An experimental fork of Anthropic's MCP Inspector that explored automated stress-testing and security assessment of MCP servers.
This project is no longer actively developed. It served as an experimental exploration of whether automated injection testing could effectively validate MCP server security. The findings from this work informed subsequent approaches to MCP server review.
This project extended the MCP Inspector with an automated assessment framework that attempted to validate MCP servers by:
- Connecting to a running server and invoking each tool with injection payloads (command injection, SQL injection, path traversal, SSRF, code execution)
- Analyzing tool responses for evidence of actual code execution vs safe data reflection
- Scoring servers across functionality, security, error handling, documentation, and protocol compliance
- Providing a CLI for CI/CD integration alongside the web UI
The assessment engine included 18 modules, 31 attack patterns, temporal/rug-pull detection, cross-tool chain testing, and a weighted scoring rubric.
The core hypothesis was that automated injection testing could catch real MCP server vulnerabilities. After extensive testing — including building a dedicated vulnerability testbed — we found that this approach has fundamental limitations:
-
The real attack surface is the LLM, not the tool's input handler. MCP exploits primarily happen through the model's interaction with tool descriptions and outputs — prompt injection via hidden instructions in descriptions, context poisoning through tool outputs, and social engineering through misleading metadata. Sending
whoamito a tool doesn't test any of this. -
Injection testing only catches what it's designed for. The testbed tools were purpose-built to be vulnerable to injection payloads (
eval(),subprocess.run(shell=True)). Real-world MCP servers rarely have these obvious patterns, and the ones that do are easily caught by static code analysis without needing to invoke tools. -
AI-based review outperforms automated testing for this domain.

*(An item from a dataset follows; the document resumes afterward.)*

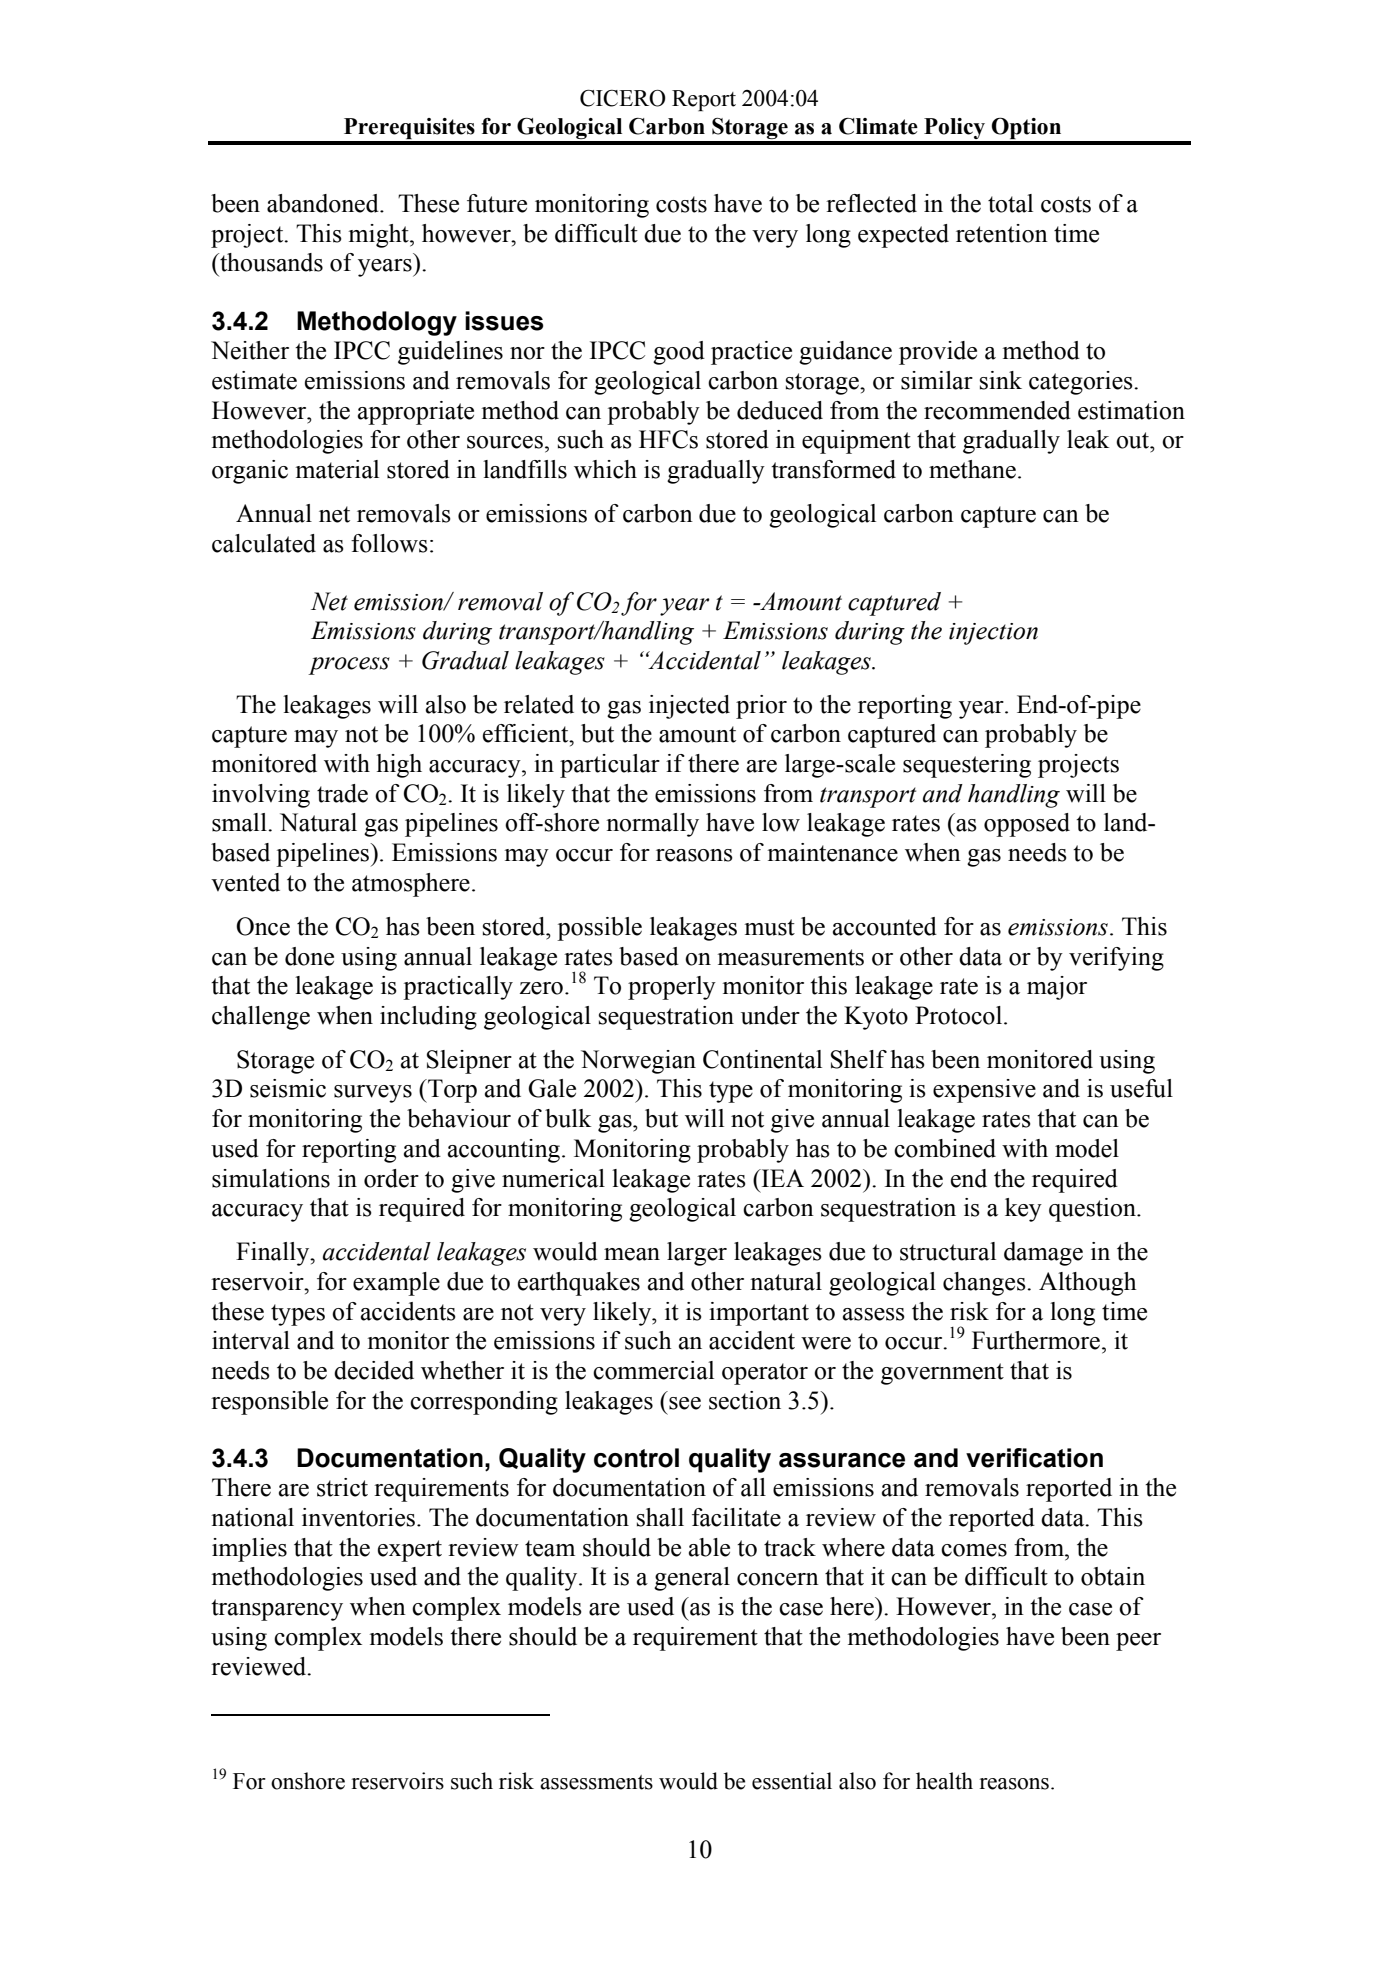 The width and height of the screenshot is (1398, 1978). I want to click on thousands, so click(270, 262).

Having an LLM read tool descriptions, source code, and manifests — and judge them holistically — catches a broader class of issues (AUP violations, misleading descriptions, undisclosed telemetry, social engineering) that automated testing structurally cannot detect.
-
Behavioral testing adds proof to findings already made by static analysis. In testing against a 59-tool vulnerability testbed, every tool flagged by injection testing was also identifiable from source code patterns. The behavioral evidence was confirmatory, not additive.
These findings led to a shift toward AI-based review pipelines for MCP server validation, where the model evaluates servers the way it would actually interact with them.
This is a monorepo with three workspaces:
client/— React frontend (Vite, TypeScript, Tailwind)server/— Express backend (TypeScript)cli/— Command-line assessment runner (TypeScript)
Original Repository: https://github.com/modelcontextprotocol/inspector
If you want to explore the assessment framework:
git clone https://github.com/triepod-ai/inspector-assessment.git
cd inspector-assessment
npm install
npm run build
npm run dev # Web UI at http://localhost:6274CLI assessment:
npm run assess -- --server <name> --config <path-to-config.json>This project builds on the foundation provided by Anthropic's MCP Inspector team. The original inspector remains the recommended tool for MCP server debugging and development: https://github.com/modelcontextprotocol/inspector
This project is licensed under the MIT License — see the LICENSE file for details.